Reputation: 2327
I am trying to join two data sets. One of type (Id, salesRecord) another (Id,Name). First data-set is partitioned by HashPartitioner and Second is partitioned by Custom Partitioner. When I join these RDDs by id and try to see which partition-er information is retained I randomly see that some times joinRDD displays custom partitioner and sometimes HashPartitioner. I received different partioner results while changing the number of partitions also.
According to the Learning Spark book, rdd1.join(rdd2) retains the partition info from the rdd1.
Here is the code.
val hashPartitionedRDD = cusotmerIDSalesRecord.partitionBy(new HashPartitioner(10))
println("hashPartitionedRDD's partitioner " + hashPartitionedRDD.partitioner) // Seeing Instance of HashParitioner
val customPartitionedRDD = customerIdNamePair1.partitionBy(new CustomerPartitioner)
println("customPartitionedRDD partitioner " + customPartitionedRDD.partitioner) // Seeing instance of CustomPartitioner
val expectedHash = hashPartitionedRDD.join(customPartitionedRDD)
val expectedCustom = customPartitionedRDD.join(hashPartitionedRDD)
println("Expected Hash " + expectedHash.partitioner) // Seeing instance of Custom Partitioner
println("Expected Custom " + expectedCustom.partitioner) //Seeing instance of Custom Partitioner
// Just to add more to it when number of partitions of both the data sets I made equal I am seeing the reverse results. i.e.

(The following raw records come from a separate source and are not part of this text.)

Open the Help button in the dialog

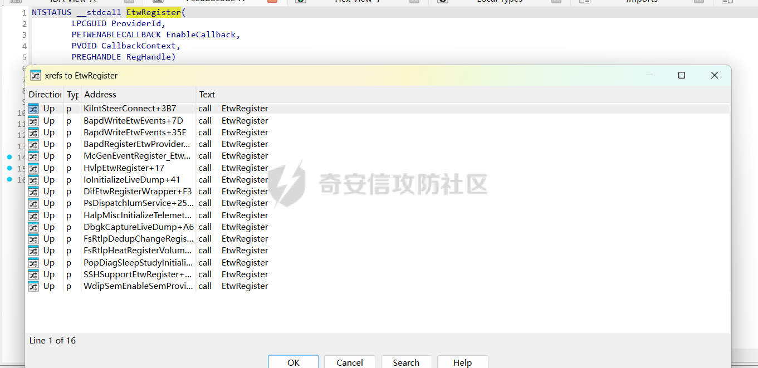pyautogui.click(x=462, y=362)
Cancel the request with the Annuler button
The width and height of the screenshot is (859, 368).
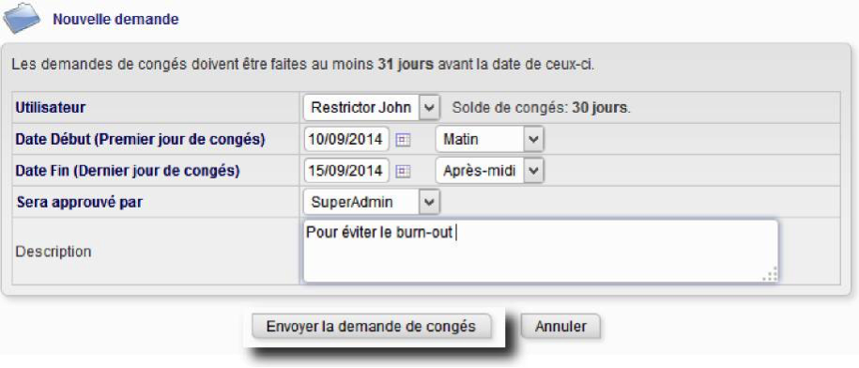click(560, 327)
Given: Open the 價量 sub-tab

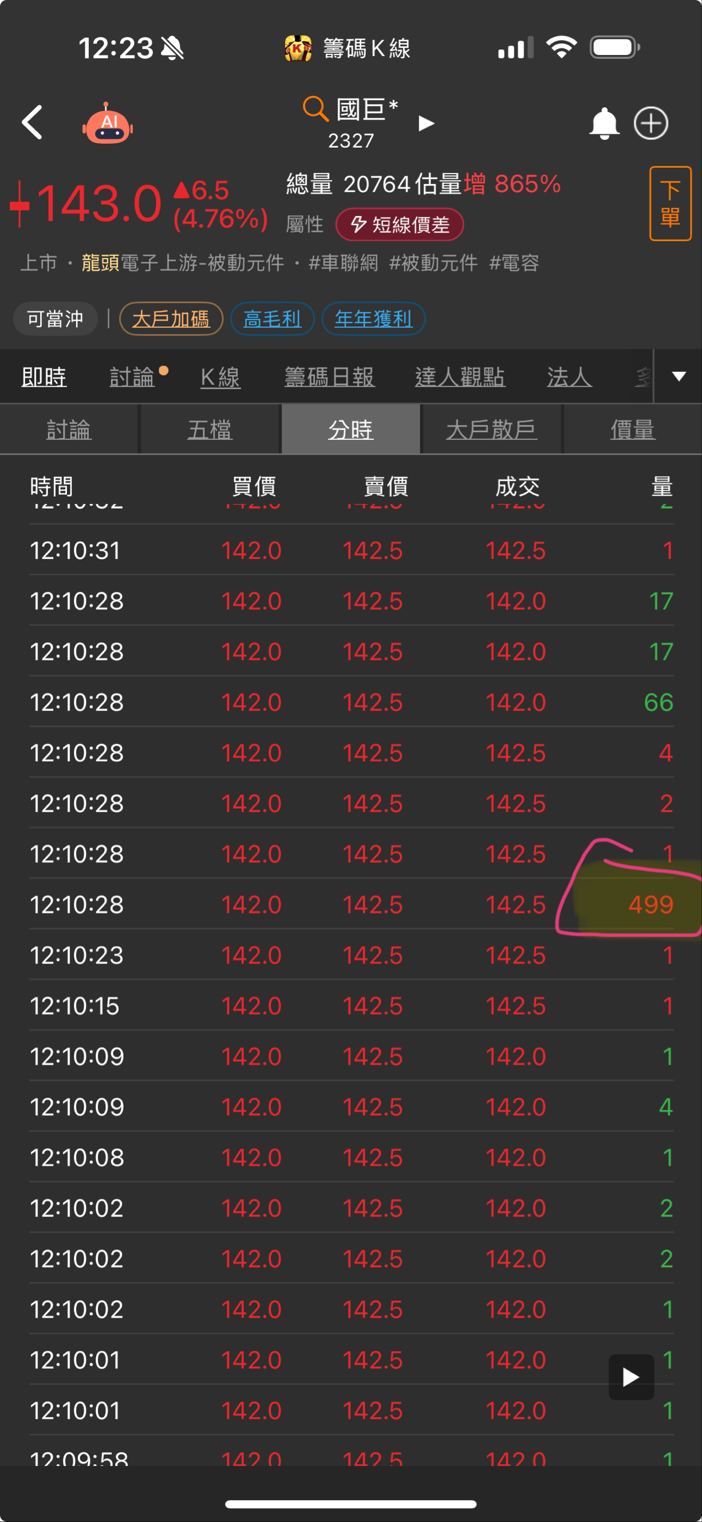Looking at the screenshot, I should [x=632, y=429].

// expectedHash shows CustomPartitioner and
// expectedCustom shows Hashpartitioner Instance.
Upvotes: 2
Views: 412
Reputation: 2977
The join
method internally calls, Partitioner.defaultPartitioner()
method.
Based on definition of defaultPartitioner
:
def defaultPartitioner(rdd: RDD[_], others: RDD[_]*): Partitioner = {
val bySize = (Seq(rdd) ++ others).sortBy(_.partitions.size).reverse
for (r <- bySize if r.partitioner.isDefined && r.partitioner.get.numPartitions > 0) {
return r.partitioner.get
}
if (rdd.context.conf.contains("spark.default.parallelism")) {
new HashPartitioner(rdd.context.defaultParallelism)
} else {
new HashPartitioner(bySize.head.partitions.size)
}
}
}
If you look closely in line:
val bySize = (Seq(rdd) ++ others).sortBy(_.partitions.size).reverse
It starts the for-loop
(or search) based on number of partitions in descending order. So if both RDDs
have their own partitioners, the one with higher number of partitions will be chosen.

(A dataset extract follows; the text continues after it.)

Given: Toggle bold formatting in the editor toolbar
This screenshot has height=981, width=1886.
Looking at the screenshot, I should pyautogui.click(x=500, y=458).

EDIT: The issue you raised about seeing reverse
behavior is quite simple. Here, if both have same number of partitions, the others
will come at the top of the Seq
. So, the partitioner of the argument RDD
will be chosen.
(Seq(rdd) ++ others).sortBy(_.partitions.size).reverse
This behavior is explainable, but perhaps not intuitive.
Upvotes: 4